Between 1819 and 1969, the federal boarding school system for Native children in the United States was made up of 408 federal schools in 37 states (then territories), according to the report.
Many of those schools were located in the current states of Oklahoma, New Mexico, and Arizona.
“Generational Trauma”
Deb Haaland, Secretary of the Interior of the Government of Joe Biden – and the first indigenous person to be part of the US Cabinet – presented the results of the report.
“The consequences of federal Indian boarding policies, including the intergenerational trauma caused by family separation and the cultural eradication inflicted on generations of children as young as four, are heartbreaking and undeniable,” he said.
Haaland’s paternal grandparents were sent to a boarding school for indigenous children for years.
“I come from ancestors who survived the horrors of assimilation policies carried out by the very department I now lead. Now, we can help in the effort to bring back the dark history of these institutions that persecuted our families for so long,” he said.
The US Secretary of the Interior promised that her department would continue to collect evidence of this forced assimilation.
Haaland fought back tears as he described how these boarding schools perpetuated poverty, mental health disorders, substance abuse, and premature deaths in the country’s indigenous communities,
“Each one of those children is a missing family member, a person who could not fulfill their purpose on this Earth because they lost their lives as part of this terrible system,” he added.
Mistreatment and punishment
The full report from the US Department of the Interior is 106 pages long and compiles historical testimonies about the abuses committed in these centers.
In addition to separation from their families and forced internment, minors were forced to work and were victims of mistreatment.
“The federal boarding school system deployed systematic militarization and identity-altering methodologies to attempt to assimilate American Indian children,” the report says.
“Rules were often enforced through corporal punishment, such as solitary confinement, flogging, starvation, whipping, slapping, and handcuffing.”
“Sometimes the older indigenous children were forced to punish the younger ones.”
If they tried to escape, the punishment was worse.

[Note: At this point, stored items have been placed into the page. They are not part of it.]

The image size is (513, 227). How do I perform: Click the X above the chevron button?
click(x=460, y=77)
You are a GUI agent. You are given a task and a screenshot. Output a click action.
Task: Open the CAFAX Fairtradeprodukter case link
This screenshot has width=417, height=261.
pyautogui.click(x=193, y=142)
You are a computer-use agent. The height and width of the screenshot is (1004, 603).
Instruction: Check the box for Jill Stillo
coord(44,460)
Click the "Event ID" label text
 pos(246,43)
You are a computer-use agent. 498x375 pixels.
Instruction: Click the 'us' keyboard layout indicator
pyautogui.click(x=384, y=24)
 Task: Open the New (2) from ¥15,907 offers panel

Furthermore, they were forbidden to speak their languages.
The US government is reviewing more than 98 million pages of records on the abuses that occurred in these boarding schools, which, however, were not always documented.
Deborah Parker, director of the National Native American Boarding School Healing Coalition, recalled Wednesday the stories of a boarding school for indigenous children on the Tulalip reservation in Washington state, from where she is native
The school had a small cell and basement where at least one girl was routinely chained to a heater and beaten, the activist said.

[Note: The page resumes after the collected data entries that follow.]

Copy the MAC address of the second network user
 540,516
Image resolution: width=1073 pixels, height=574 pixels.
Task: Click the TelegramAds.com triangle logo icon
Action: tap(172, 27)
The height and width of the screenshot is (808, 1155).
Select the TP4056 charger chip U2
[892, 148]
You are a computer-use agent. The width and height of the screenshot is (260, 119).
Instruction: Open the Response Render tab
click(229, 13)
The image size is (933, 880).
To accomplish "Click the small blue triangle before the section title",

The United States government directly ran some of those boarding schools, backed by national laws and policies to “civilize” Native Americans.

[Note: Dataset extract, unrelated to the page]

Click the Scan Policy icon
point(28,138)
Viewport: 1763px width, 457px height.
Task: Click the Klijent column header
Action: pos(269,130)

“Federal Indian boarding schools had a lasting impact on Indian peoples and communities across the United States,” says the report, signed by Bryan Newland, Assistant Secretary for Indian Affairs at the Department of the Interior.
“That impact continues to influence the lives of countless families, from the breakdown of families and nations to the loss of languages, cultural and family practices.”
A second volume of the report will cover burial sites, as well as the federal government’s investment in schools and impacts on indigenous communities.